Comprendre · Ce que ça change au texte
Statistiques établies depuis le 18 juillet 2024, ouverture de la 17e législature élue après la dissolution du 9 juin 2024. Les rapports de force antérieurs à la dissolution ne sont pas couverts.
Avant
Aucun extrait antérieur attribuable avec certitude.
Modification proposée
I. – À l’alinéa 5, les mots : « de deux mois d’emprisonnement » sont remplacés par les mots : « d’une peine de stage de citoyenneté » II. – En conséquence, à l’alinéa 6, substituer aux mots : « de six mois d’emprisonnement » les mots : « d’une peine de stage de citoyenneté ».
Modification proposée dans le dispositif officiel · ARTICLE 18.

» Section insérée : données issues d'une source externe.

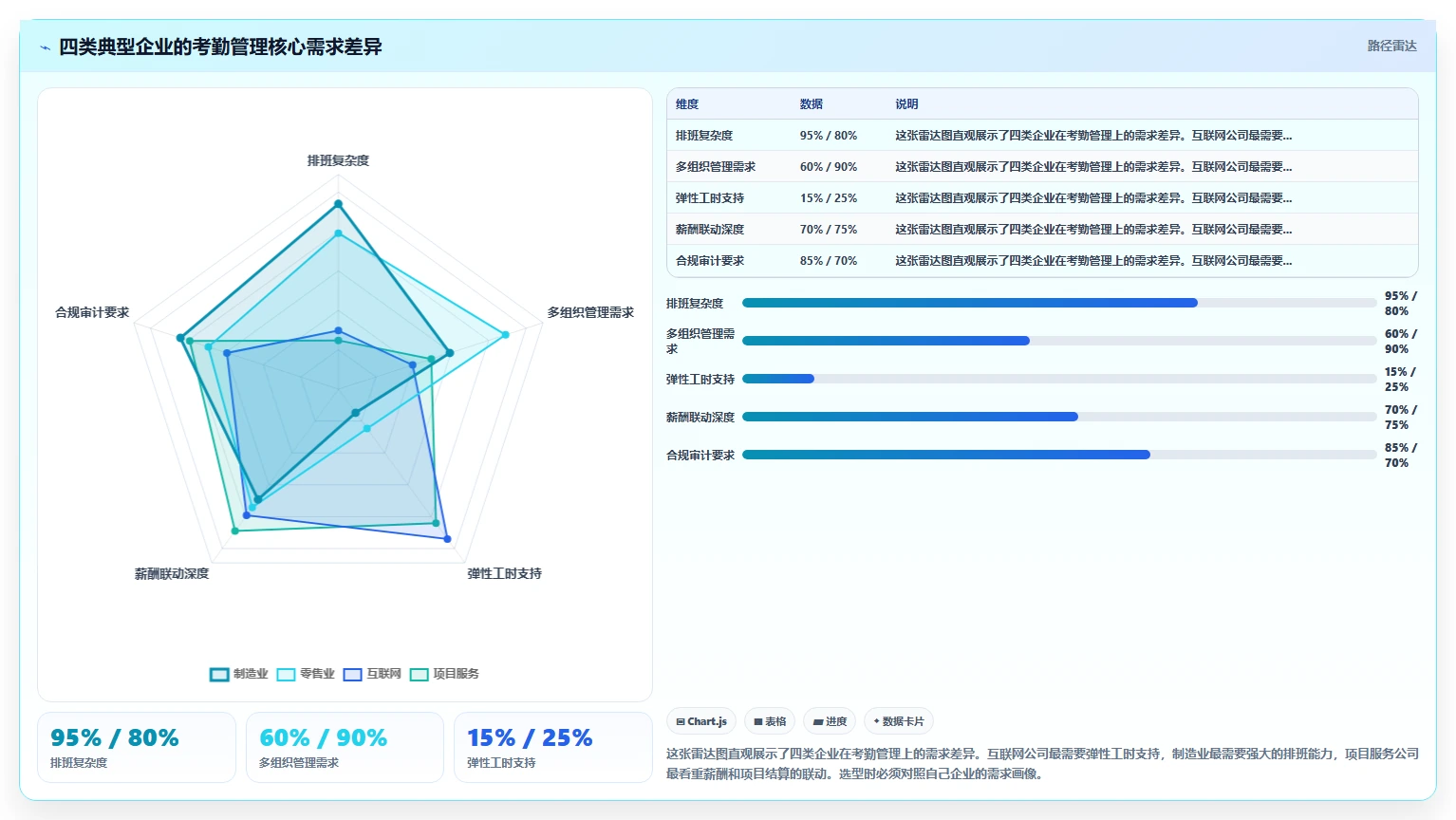Image resolution: width=1456 pixels, height=820 pixels.
Task: Select the 排班复杂度 table row
Action: point(1042,135)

Par ce sous-amendement de repli, les député.es de la France insoumise proposent de remplacer les peines d'emprisonnement prévues par cet amendement par une peine de stage de citoyenneté. Cet amendement prévoit que les dirigeants de commerces et d'établissements ouverts au public n’ayant pas respecté une décision de fermeture administrative pour cause de ""trouble à l’ordre, la sécurité, ou la tranquillité publics"" seront désormais soumis à une peine d’emprisonnement de 2 à 6 mois et de 3 750 euros à 7 500 euros d’amende selon les cas, en lieu et place de la peine d’amende actuelle. Quelques mois à peine après l'adoption de la loi visant à ""lutter contre le narcotrafic"" ce texte confère à l’administration de nouveaux pouvoirs exorbitants, peu après la création par ce même texte d'une nouvelle procédure de fermeture administrative à titre "préventif". Nous rappelons que les fermetures préventives ne sont pas suffisamment encadrées, et conduiront à des abus qui pénaliseront les propriétaires de commerces, avec un fort risque de stigmatisation de certains quartiers et publics. Comme pour l'ensemble de ce projet de loi, l'aggravation des peines n'aura aucun effet sur le phénomène visé, ici le non-respect de fermetures administratives. C’est à travers la médiation, l’échange et la négociation au niveau local qu’il est le plus pertinent d’agir sur la tranquillité publique.